An internal NSA audit and other documents leaked by Edward Snowden have revealed widespread privacy violations as a result of the agency’s surveillance efforts, including many supposedly unintended instances of the interception of emails and telephone calls on U.S. soil.
The violations, reported on Friday by the Washington Post, included the interception of many calls made from Washington, D.C., apparently due to a programming error. In another violation, the NSA tapped fiberoptic cables running through the U.S. for “large volumes of international data”, temporarily storing what it recorded.
The leaked documents show NSA lawyers arguing that it was not practical to filter out the communications of Americans.

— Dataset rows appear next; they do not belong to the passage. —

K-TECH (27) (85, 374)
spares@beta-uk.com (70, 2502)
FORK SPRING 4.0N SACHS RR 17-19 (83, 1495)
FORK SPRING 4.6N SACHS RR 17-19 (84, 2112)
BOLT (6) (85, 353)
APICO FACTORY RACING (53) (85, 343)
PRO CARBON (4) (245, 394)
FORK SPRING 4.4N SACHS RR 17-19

In total, the May 2012 audit found 2,776 incidents of “unauthorized collection, storage, access to or distribution of legally protected communications” during the preceding year – however, this only covered NSA facilities operating out of the Washington area.
Of the incidents that took place in the first quarter of 2012, the leaked audit said 63 percent were database query incidents that were down to “operator error” (mainly due to inaccurate resources and “due diligence” failures) and 37 percent were the result of “system error” (mainly “limitations”). A rise in incidents in early 2012 “was due to an increase in the number of reported… GSM roamer incidents, which may be attributed to an increase in Chinese travel to visit friends and family for the Chinese Lunar New Year holiday.”
As one document showed, the Foreign Intelligence Surveillance Court (FISC) ruled a new data collection technique unconstitutional, but only after it found out about it months into operation. Responding to the revelations, the NSA said the unconstitutional element of the collection technique in question had been “very specific and highly technical”, and that the strengthening of minimization procedures meant the collection technique could continue lawfully.
The Post quoted a senior NSA official as saying: “We’re a human-run agency operating in a complex environment with a number of different regulatory regimes, so at times we find ourselves on the wrong side of the line.”